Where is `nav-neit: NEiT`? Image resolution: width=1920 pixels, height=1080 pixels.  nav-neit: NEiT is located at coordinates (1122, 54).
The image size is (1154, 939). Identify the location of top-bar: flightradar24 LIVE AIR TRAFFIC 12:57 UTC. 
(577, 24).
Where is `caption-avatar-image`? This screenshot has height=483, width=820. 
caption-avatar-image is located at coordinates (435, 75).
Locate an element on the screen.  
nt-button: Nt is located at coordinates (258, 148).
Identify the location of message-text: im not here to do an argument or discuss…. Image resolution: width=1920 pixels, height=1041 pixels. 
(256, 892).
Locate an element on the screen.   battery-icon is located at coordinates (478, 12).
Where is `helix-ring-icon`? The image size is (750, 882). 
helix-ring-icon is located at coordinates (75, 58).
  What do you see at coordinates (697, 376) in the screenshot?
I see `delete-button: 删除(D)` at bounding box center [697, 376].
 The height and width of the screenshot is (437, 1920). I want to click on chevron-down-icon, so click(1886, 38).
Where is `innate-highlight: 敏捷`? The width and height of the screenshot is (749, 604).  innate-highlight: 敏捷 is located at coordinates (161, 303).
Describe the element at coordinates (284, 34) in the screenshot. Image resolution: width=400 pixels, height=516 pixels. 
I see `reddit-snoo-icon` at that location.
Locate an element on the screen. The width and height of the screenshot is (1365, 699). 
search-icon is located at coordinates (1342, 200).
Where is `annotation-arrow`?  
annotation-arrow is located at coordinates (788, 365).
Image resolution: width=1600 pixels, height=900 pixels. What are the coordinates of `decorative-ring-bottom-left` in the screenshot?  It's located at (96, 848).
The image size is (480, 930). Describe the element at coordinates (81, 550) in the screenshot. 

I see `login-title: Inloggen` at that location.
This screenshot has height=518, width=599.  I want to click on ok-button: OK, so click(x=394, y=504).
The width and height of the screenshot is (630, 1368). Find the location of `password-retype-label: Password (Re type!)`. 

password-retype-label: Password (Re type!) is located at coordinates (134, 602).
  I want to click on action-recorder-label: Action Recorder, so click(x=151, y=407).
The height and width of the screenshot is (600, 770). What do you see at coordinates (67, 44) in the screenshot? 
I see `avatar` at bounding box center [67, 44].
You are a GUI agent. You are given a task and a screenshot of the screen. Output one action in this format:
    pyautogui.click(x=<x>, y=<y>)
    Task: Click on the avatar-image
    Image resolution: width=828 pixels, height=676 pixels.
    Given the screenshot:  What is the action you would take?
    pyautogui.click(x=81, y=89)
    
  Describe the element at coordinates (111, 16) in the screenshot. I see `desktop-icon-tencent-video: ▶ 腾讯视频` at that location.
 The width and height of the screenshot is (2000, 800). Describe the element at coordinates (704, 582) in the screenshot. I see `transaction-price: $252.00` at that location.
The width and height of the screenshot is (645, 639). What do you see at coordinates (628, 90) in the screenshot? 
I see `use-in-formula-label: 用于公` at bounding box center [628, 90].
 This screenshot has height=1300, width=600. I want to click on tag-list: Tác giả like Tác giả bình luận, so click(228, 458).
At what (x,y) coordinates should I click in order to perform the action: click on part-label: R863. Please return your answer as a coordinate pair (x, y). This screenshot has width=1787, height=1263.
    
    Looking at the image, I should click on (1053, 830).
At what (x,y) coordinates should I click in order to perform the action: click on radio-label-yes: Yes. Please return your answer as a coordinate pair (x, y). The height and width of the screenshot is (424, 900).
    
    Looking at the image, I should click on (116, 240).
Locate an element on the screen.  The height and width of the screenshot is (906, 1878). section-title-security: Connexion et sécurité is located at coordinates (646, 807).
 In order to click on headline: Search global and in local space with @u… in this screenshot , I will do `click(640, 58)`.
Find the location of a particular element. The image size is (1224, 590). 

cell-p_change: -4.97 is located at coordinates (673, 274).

┄┄┄┄┄┄┄┄┄┄

* **TASK BRIEF**:
Copy out the whole listing above, word for word, leaving no line out.

* **TASK RESULT**:
Where is `nav-neit: NEiT`? Image resolution: width=1920 pixels, height=1080 pixels.  nav-neit: NEiT is located at coordinates (1122, 54).
The image size is (1154, 939). Identify the location of top-bar: flightradar24 LIVE AIR TRAFFIC 12:57 UTC. 
(577, 24).
Where is `caption-avatar-image`? This screenshot has height=483, width=820. 
caption-avatar-image is located at coordinates (435, 75).
Locate an element on the screen.  
nt-button: Nt is located at coordinates (258, 148).
Identify the location of message-text: im not here to do an argument or discuss…. Image resolution: width=1920 pixels, height=1041 pixels. 
(256, 892).
Locate an element on the screen.   battery-icon is located at coordinates (478, 12).
Where is `helix-ring-icon`? The image size is (750, 882). 
helix-ring-icon is located at coordinates (75, 58).
  What do you see at coordinates (697, 376) in the screenshot?
I see `delete-button: 删除(D)` at bounding box center [697, 376].
 The height and width of the screenshot is (437, 1920). I want to click on chevron-down-icon, so click(1886, 38).
Where is `innate-highlight: 敏捷`? The width and height of the screenshot is (749, 604).  innate-highlight: 敏捷 is located at coordinates (161, 303).
Describe the element at coordinates (284, 34) in the screenshot. Image resolution: width=400 pixels, height=516 pixels. 
I see `reddit-snoo-icon` at that location.
Locate an element on the screen. The width and height of the screenshot is (1365, 699). 
search-icon is located at coordinates (1342, 200).
Where is `annotation-arrow`?  
annotation-arrow is located at coordinates (788, 365).
Image resolution: width=1600 pixels, height=900 pixels. What are the coordinates of `decorative-ring-bottom-left` in the screenshot?  It's located at (96, 848).
The image size is (480, 930). Describe the element at coordinates (81, 550) in the screenshot. 

I see `login-title: Inloggen` at that location.
This screenshot has height=518, width=599.  I want to click on ok-button: OK, so click(x=394, y=504).
The width and height of the screenshot is (630, 1368). Find the location of `password-retype-label: Password (Re type!)`. 

password-retype-label: Password (Re type!) is located at coordinates (134, 602).
  I want to click on action-recorder-label: Action Recorder, so click(x=151, y=407).
The height and width of the screenshot is (600, 770). What do you see at coordinates (67, 44) in the screenshot? 
I see `avatar` at bounding box center [67, 44].
You are a GUI agent. You are given a task and a screenshot of the screen. Output one action in this format:
    pyautogui.click(x=<x>, y=<y>)
    Task: Click on the avatar-image
    Image resolution: width=828 pixels, height=676 pixels.
    Given the screenshot:  What is the action you would take?
    pyautogui.click(x=81, y=89)
    
  Describe the element at coordinates (111, 16) in the screenshot. I see `desktop-icon-tencent-video: ▶ 腾讯视频` at that location.
 The width and height of the screenshot is (2000, 800). Describe the element at coordinates (704, 582) in the screenshot. I see `transaction-price: $252.00` at that location.
The width and height of the screenshot is (645, 639). What do you see at coordinates (628, 90) in the screenshot? 
I see `use-in-formula-label: 用于公` at bounding box center [628, 90].
 This screenshot has height=1300, width=600. I want to click on tag-list: Tác giả like Tác giả bình luận, so click(228, 458).
At what (x,y) coordinates should I click in order to perform the action: click on part-label: R863. Please return your answer as a coordinate pair (x, y). This screenshot has width=1787, height=1263.
    
    Looking at the image, I should click on (1053, 830).
At what (x,y) coordinates should I click in order to perform the action: click on radio-label-yes: Yes. Please return your answer as a coordinate pair (x, y). The height and width of the screenshot is (424, 900).
    
    Looking at the image, I should click on (116, 240).
Locate an element on the screen.  The height and width of the screenshot is (906, 1878). section-title-security: Connexion et sécurité is located at coordinates (646, 807).
 In order to click on headline: Search global and in local space with @u… in this screenshot , I will do `click(640, 58)`.
Find the location of a particular element. The image size is (1224, 590). 

cell-p_change: -4.97 is located at coordinates (673, 274).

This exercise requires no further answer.